Exercise materials:
———
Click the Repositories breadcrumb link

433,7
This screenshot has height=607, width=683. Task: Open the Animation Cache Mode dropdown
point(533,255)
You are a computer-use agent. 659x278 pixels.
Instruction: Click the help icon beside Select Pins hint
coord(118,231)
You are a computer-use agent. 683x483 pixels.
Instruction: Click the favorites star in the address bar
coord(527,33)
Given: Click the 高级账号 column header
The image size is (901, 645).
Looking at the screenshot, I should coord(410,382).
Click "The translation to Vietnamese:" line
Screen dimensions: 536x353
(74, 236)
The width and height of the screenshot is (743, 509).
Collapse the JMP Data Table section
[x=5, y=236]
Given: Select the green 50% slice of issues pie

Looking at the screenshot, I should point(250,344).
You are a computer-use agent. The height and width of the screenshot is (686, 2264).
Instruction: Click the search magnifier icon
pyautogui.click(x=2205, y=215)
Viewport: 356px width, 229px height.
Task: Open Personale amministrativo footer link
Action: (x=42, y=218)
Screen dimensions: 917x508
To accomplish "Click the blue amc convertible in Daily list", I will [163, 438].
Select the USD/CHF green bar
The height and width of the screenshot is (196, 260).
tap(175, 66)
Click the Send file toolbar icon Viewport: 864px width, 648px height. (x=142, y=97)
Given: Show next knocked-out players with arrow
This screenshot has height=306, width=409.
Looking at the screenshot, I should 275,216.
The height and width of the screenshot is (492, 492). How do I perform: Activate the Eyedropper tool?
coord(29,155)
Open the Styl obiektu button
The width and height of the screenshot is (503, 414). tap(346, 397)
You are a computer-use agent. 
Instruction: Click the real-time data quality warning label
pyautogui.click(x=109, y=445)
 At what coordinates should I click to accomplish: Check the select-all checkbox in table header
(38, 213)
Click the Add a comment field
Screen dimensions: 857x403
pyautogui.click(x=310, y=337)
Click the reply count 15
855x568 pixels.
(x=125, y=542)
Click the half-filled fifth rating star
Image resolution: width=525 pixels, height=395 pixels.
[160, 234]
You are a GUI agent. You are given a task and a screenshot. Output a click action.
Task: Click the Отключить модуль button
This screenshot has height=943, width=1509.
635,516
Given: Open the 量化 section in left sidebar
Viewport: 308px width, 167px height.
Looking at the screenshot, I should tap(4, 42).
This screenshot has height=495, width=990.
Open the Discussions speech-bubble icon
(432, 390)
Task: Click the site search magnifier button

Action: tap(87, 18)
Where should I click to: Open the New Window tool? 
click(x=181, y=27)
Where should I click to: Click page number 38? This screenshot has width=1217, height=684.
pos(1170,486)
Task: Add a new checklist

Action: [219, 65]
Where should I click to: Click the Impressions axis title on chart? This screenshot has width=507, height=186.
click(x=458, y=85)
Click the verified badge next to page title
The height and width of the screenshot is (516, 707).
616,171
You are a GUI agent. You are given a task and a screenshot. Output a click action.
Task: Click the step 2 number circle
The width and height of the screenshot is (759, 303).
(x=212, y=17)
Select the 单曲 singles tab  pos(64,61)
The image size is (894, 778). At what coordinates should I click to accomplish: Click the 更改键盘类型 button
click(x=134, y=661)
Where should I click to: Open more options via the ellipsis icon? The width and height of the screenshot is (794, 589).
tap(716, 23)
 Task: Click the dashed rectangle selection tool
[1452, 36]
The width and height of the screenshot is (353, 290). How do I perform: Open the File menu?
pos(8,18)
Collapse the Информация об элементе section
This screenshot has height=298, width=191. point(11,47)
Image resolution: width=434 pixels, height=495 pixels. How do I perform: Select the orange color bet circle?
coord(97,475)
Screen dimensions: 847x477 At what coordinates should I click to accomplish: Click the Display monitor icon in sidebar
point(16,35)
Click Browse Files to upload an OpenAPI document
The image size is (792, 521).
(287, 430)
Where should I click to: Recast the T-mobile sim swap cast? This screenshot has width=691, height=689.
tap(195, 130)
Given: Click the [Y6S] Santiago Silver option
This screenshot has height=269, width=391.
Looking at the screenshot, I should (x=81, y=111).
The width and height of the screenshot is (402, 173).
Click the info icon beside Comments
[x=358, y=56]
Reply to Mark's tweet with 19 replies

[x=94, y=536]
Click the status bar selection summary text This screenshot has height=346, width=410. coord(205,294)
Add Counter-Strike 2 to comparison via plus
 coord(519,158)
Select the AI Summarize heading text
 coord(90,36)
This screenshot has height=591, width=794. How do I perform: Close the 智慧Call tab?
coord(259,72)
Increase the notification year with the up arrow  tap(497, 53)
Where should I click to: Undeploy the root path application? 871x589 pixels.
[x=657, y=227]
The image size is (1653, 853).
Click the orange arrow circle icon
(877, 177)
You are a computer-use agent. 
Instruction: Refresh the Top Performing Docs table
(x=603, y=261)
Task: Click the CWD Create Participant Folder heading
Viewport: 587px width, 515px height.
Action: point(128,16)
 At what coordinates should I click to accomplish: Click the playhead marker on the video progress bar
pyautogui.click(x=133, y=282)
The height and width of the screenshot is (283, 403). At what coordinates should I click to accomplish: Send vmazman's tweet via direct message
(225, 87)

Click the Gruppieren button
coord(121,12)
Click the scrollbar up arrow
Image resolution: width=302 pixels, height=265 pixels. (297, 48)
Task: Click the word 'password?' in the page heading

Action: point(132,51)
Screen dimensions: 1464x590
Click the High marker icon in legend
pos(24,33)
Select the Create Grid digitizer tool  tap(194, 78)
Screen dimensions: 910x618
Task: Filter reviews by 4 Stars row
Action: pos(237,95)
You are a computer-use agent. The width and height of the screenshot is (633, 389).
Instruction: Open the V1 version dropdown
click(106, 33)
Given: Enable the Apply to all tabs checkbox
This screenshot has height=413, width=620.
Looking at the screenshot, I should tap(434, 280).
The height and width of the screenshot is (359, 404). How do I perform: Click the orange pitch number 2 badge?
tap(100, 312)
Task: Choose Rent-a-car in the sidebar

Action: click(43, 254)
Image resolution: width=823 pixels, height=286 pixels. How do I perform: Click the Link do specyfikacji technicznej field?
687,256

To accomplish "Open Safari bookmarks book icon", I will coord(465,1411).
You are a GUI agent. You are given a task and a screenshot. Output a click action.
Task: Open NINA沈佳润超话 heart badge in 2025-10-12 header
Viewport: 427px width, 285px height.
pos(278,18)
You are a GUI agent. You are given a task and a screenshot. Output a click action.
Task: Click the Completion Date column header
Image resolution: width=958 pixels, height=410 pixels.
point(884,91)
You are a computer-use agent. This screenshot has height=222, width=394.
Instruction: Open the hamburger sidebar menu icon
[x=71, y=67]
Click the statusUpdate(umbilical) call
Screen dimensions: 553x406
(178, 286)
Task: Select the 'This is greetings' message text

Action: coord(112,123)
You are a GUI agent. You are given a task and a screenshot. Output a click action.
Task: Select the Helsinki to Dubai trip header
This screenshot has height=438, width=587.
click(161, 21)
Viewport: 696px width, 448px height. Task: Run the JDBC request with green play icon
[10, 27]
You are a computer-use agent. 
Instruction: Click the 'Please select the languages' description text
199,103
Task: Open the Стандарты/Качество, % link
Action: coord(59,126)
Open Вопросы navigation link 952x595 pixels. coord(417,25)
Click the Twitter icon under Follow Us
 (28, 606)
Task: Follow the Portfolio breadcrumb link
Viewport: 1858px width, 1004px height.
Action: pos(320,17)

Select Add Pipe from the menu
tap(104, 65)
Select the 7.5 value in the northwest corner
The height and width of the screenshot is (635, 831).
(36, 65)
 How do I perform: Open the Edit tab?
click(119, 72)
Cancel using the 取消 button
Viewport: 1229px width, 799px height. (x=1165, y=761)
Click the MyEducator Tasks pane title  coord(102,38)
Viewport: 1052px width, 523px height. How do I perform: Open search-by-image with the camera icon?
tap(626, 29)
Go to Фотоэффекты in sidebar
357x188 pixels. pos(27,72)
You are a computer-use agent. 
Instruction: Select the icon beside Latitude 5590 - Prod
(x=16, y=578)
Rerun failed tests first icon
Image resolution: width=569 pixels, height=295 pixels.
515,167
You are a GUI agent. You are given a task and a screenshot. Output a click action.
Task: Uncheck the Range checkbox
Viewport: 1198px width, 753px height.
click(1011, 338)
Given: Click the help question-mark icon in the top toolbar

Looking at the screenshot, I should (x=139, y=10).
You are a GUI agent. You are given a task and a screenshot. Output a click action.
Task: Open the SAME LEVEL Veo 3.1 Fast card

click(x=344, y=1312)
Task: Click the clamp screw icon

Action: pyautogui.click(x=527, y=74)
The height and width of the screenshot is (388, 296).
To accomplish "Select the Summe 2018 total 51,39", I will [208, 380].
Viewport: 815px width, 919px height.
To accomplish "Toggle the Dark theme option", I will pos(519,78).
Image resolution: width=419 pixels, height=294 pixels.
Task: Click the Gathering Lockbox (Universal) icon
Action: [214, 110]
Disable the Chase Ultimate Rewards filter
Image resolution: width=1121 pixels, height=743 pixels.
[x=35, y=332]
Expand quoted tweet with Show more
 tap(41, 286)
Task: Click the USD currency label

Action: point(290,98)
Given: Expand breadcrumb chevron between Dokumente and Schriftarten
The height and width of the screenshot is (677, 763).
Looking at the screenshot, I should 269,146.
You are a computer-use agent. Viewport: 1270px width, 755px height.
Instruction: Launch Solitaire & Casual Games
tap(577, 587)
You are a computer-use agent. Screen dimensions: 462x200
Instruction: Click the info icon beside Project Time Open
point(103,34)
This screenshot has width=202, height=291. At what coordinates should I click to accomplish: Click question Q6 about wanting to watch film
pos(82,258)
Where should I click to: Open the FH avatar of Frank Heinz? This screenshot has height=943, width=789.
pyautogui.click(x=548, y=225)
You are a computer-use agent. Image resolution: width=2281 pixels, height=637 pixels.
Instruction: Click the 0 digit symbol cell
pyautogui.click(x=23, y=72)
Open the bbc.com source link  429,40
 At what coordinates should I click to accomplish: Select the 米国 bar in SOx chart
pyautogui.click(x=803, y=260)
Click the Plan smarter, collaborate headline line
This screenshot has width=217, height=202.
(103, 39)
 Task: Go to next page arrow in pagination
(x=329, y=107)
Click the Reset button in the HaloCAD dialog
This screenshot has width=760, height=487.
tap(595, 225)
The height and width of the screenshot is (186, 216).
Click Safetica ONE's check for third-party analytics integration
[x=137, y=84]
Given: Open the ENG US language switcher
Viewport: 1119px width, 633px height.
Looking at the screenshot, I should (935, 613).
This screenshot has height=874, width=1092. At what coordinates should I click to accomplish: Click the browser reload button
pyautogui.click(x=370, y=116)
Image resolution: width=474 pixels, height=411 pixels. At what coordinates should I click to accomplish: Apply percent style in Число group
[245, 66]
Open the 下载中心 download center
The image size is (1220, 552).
———
Set down, unchanged, only those lines above that fall between the line with "Given: Click the [Y6S] Santiago Silver option" and the line with "You are a computer-use agent. The width", the two end lines included.

Given: Click the [Y6S] Santiago Silver option
This screenshot has height=269, width=391.
Looking at the screenshot, I should (x=81, y=111).
The width and height of the screenshot is (402, 173).
Click the info icon beside Comments
[x=358, y=56]
Reply to Mark's tweet with 19 replies

[x=94, y=536]
Click the status bar selection summary text This screenshot has height=346, width=410. coord(205,294)
Add Counter-Strike 2 to comparison via plus
 coord(519,158)
Select the AI Summarize heading text
 coord(90,36)
This screenshot has height=591, width=794. How do I perform: Close the 智慧Call tab?
coord(259,72)
Increase the notification year with the up arrow  tap(497, 53)
Where should I click to: Undeploy the root path application? 871x589 pixels.
[x=657, y=227]
The image size is (1653, 853).
Click the orange arrow circle icon
(877, 177)
You are a computer-use agent. 
Instruction: Refresh the Top Performing Docs table
(x=603, y=261)
Task: Click the CWD Create Participant Folder heading
Viewport: 587px width, 515px height.
Action: point(128,16)
 At what coordinates should I click to accomplish: Click the playhead marker on the video progress bar
pyautogui.click(x=133, y=282)
The height and width of the screenshot is (283, 403). At what coordinates should I click to accomplish: Send vmazman's tweet via direct message
(225, 87)

Click the Gruppieren button
coord(121,12)
Click the scrollbar up arrow
Image resolution: width=302 pixels, height=265 pixels. (297, 48)
Task: Click the word 'password?' in the page heading

Action: point(132,51)
Screen dimensions: 1464x590
Click the High marker icon in legend
pos(24,33)
Select the Create Grid digitizer tool  tap(194, 78)
Screen dimensions: 910x618
Task: Filter reviews by 4 Stars row
Action: pos(237,95)
You are a computer-use agent. The width and height of the screenshot is (633, 389).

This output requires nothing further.